- Opening Delimiter -

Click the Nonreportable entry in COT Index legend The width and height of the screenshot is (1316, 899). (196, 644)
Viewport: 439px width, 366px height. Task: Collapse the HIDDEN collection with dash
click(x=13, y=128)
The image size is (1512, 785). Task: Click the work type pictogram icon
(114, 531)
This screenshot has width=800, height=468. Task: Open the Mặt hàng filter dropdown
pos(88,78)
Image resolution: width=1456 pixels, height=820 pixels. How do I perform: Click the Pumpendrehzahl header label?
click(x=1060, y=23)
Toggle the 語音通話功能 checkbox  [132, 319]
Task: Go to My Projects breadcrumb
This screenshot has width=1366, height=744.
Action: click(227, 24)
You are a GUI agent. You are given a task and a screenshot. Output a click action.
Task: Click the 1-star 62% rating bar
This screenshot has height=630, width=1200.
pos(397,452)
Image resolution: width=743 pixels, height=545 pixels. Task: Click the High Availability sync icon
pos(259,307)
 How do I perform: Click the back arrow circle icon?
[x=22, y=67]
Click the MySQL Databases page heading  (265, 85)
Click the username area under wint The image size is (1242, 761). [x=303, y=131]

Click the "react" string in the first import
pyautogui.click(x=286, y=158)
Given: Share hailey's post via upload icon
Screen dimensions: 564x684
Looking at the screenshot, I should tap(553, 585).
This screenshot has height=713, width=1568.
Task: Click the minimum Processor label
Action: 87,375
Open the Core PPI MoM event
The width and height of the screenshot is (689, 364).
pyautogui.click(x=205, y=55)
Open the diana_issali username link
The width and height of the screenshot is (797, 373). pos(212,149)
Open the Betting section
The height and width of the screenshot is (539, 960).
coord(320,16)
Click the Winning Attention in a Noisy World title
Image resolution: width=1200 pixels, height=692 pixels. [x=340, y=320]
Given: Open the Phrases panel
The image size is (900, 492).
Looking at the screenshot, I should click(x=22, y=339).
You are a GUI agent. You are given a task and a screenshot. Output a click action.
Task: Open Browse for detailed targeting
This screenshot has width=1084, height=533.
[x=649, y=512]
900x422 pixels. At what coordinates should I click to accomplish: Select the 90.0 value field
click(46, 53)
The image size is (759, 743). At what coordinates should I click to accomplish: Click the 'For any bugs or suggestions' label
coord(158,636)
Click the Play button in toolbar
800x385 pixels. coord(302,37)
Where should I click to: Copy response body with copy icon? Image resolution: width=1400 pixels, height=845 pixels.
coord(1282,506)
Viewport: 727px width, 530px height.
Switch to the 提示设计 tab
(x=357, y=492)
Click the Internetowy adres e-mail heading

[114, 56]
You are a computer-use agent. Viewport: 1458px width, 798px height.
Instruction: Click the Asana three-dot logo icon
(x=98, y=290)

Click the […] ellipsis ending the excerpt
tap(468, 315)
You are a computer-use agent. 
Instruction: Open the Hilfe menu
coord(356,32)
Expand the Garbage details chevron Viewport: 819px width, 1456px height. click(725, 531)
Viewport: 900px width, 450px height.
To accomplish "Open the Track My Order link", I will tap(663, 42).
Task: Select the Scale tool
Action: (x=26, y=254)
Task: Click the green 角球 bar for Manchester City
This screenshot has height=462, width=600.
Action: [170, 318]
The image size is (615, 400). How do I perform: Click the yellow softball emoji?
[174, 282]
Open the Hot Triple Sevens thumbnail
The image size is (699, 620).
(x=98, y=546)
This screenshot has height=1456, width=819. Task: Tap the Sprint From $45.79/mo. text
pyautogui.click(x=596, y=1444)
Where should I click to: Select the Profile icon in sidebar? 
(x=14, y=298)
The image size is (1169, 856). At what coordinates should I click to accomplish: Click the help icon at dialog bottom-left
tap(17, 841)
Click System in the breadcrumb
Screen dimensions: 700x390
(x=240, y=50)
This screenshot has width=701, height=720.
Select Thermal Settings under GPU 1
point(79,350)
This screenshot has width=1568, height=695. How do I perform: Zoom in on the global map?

- Closing Delimiter -

- WHAT THE TASK REQUIRES -
Restate the whole of the data exactly.

- YOUR SOLUTION -
Click the Nonreportable entry in COT Index legend The width and height of the screenshot is (1316, 899). (196, 644)
Viewport: 439px width, 366px height. Task: Collapse the HIDDEN collection with dash
click(x=13, y=128)
The image size is (1512, 785). Task: Click the work type pictogram icon
(114, 531)
This screenshot has width=800, height=468. Task: Open the Mặt hàng filter dropdown
pos(88,78)
Image resolution: width=1456 pixels, height=820 pixels. How do I perform: Click the Pumpendrehzahl header label?
click(x=1060, y=23)
Toggle the 語音通話功能 checkbox  [132, 319]
Task: Go to My Projects breadcrumb
This screenshot has width=1366, height=744.
Action: click(227, 24)
You are a GUI agent. You are given a task and a screenshot. Output a click action.
Task: Click the 1-star 62% rating bar
This screenshot has height=630, width=1200.
pos(397,452)
Image resolution: width=743 pixels, height=545 pixels. Task: Click the High Availability sync icon
pos(259,307)
 How do I perform: Click the back arrow circle icon?
[x=22, y=67]
Click the MySQL Databases page heading  (265, 85)
Click the username area under wint The image size is (1242, 761). [x=303, y=131]

Click the "react" string in the first import
pyautogui.click(x=286, y=158)
Given: Share hailey's post via upload icon
Screen dimensions: 564x684
Looking at the screenshot, I should tap(553, 585).
This screenshot has height=713, width=1568.
Task: Click the minimum Processor label
Action: 87,375
Open the Core PPI MoM event
The width and height of the screenshot is (689, 364).
pyautogui.click(x=205, y=55)
Open the diana_issali username link
The width and height of the screenshot is (797, 373). pos(212,149)
Open the Betting section
The height and width of the screenshot is (539, 960).
coord(320,16)
Click the Winning Attention in a Noisy World title
Image resolution: width=1200 pixels, height=692 pixels. [x=340, y=320]
Given: Open the Phrases panel
The image size is (900, 492).
Looking at the screenshot, I should click(x=22, y=339).
You are a GUI agent. You are given a task and a screenshot. Output a click action.
Task: Open Browse for detailed targeting
This screenshot has width=1084, height=533.
[x=649, y=512]
900x422 pixels. At what coordinates should I click to accomplish: Select the 90.0 value field
click(46, 53)
The image size is (759, 743). At what coordinates should I click to accomplish: Click the 'For any bugs or suggestions' label
coord(158,636)
Click the Play button in toolbar
800x385 pixels. coord(302,37)
Where should I click to: Copy response body with copy icon? Image resolution: width=1400 pixels, height=845 pixels.
coord(1282,506)
Viewport: 727px width, 530px height.
Switch to the 提示设计 tab
(x=357, y=492)
Click the Internetowy adres e-mail heading

[114, 56]
You are a computer-use agent. Viewport: 1458px width, 798px height.
Instruction: Click the Asana three-dot logo icon
(x=98, y=290)

Click the […] ellipsis ending the excerpt
tap(468, 315)
You are a computer-use agent. 
Instruction: Open the Hilfe menu
coord(356,32)
Expand the Garbage details chevron Viewport: 819px width, 1456px height. click(725, 531)
Viewport: 900px width, 450px height.
To accomplish "Open the Track My Order link", I will tap(663, 42).
Task: Select the Scale tool
Action: (x=26, y=254)
Task: Click the green 角球 bar for Manchester City
This screenshot has height=462, width=600.
Action: [170, 318]
The image size is (615, 400). How do I perform: Click the yellow softball emoji?
[174, 282]
Open the Hot Triple Sevens thumbnail
The image size is (699, 620).
(x=98, y=546)
This screenshot has height=1456, width=819. Task: Tap the Sprint From $45.79/mo. text
pyautogui.click(x=596, y=1444)
Where should I click to: Select the Profile icon in sidebar? 
(x=14, y=298)
The image size is (1169, 856). At what coordinates should I click to accomplish: Click the help icon at dialog bottom-left
tap(17, 841)
Click System in the breadcrumb
Screen dimensions: 700x390
(x=240, y=50)
This screenshot has width=701, height=720.
Select Thermal Settings under GPU 1
point(79,350)
This screenshot has width=1568, height=695. How do I perform: Zoom in on the global map?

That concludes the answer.